An abstraction library to run kernels on both CUDA and OpenCL.
You need to write the code that interacts with the GPU only once. Below is such code that runs a
kernel on CUDA and/or OpenCL. For a full working example, please see the examples
directory. You can run it via cargo run --example add
.
let closures = program_closures!(|program, _args| -> Result<Vec<u32>, GPUError> {
// Make sure the input data has the same length.

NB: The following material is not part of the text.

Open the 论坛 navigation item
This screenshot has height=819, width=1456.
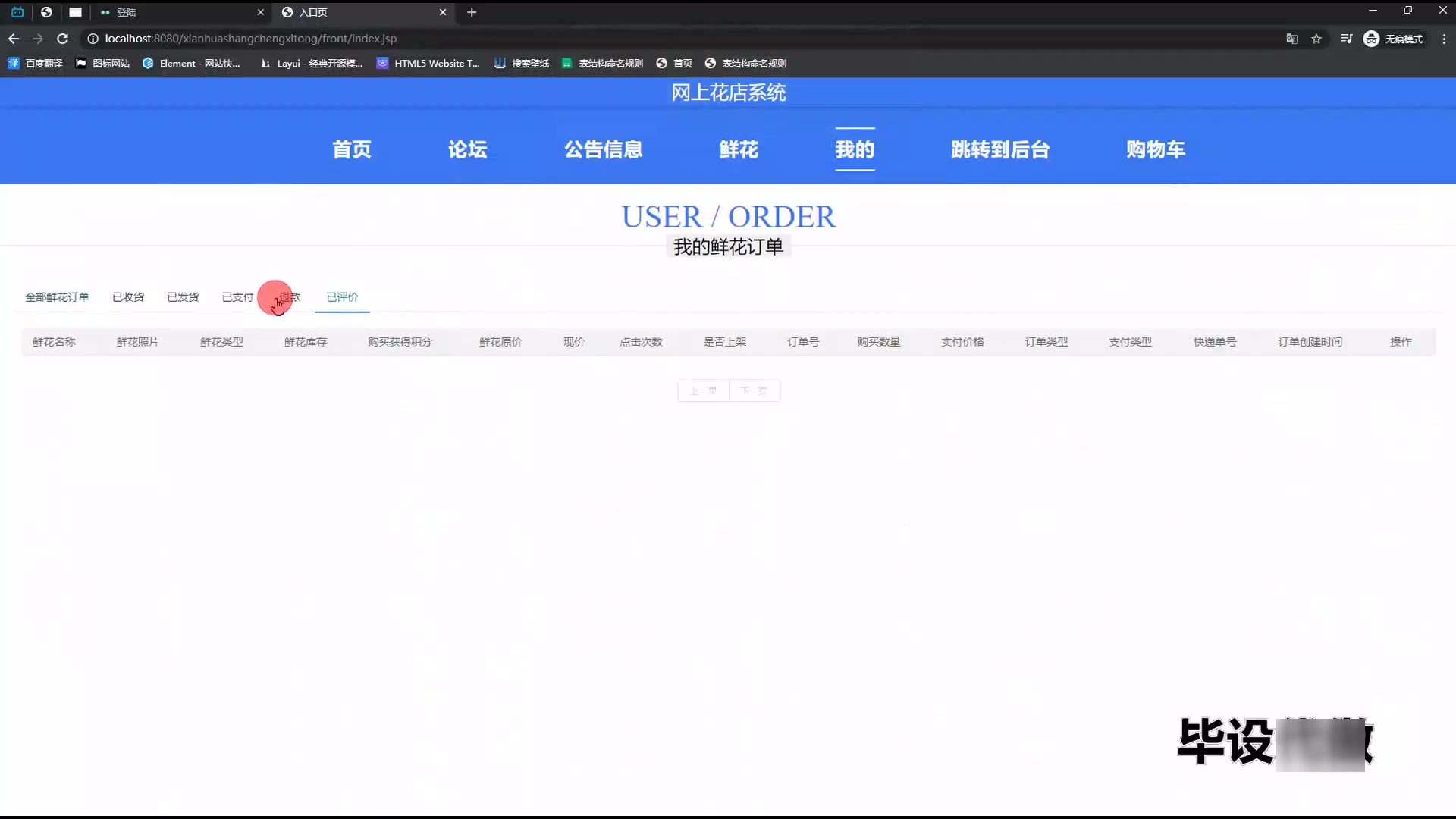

assert_eq!(aa.len(), bb.len());
let length = aa.len();
// Copy the data to the GPU.
let aa_buffer = program.create_buffer_from_slice(&aa)?;
let bb_buffer = program.create_buffer_from_slice(&bb)?;
// The result buffer has the same length as the input buffers.
let result_buffer = unsafe { program.create_buffer::<u32>(length)? };
// Get the kernel.
let kernel = program.create_kernel("add", 8, 4)?;
// Execute the kernel.
kernel
.arg(&(length as u32))
.arg(&aa_buffer)
.arg(&bb_buffer)
.arg(&result_buffer)
.run()?;
// Get the resulting data.
let mut result = vec![0u32; length];
program.read_into_buffer(&result_buffer, &mut result)?;
Ok(result)
});
Licensed under either of
- Apache License, Version 2.0, (LICENSE-APACHE or http://www.apache.org/licenses/LICENSE-2.0)
- MIT license (LICENSE-MIT or http://opensource.org/licenses/MIT)
at your option.
Unless you explicitly state otherwise, any contribution intentionally submitted for inclusion in the work by you, as defined in the Apache-2.0 license, shall be dual licensed as above, without any additional terms or conditions.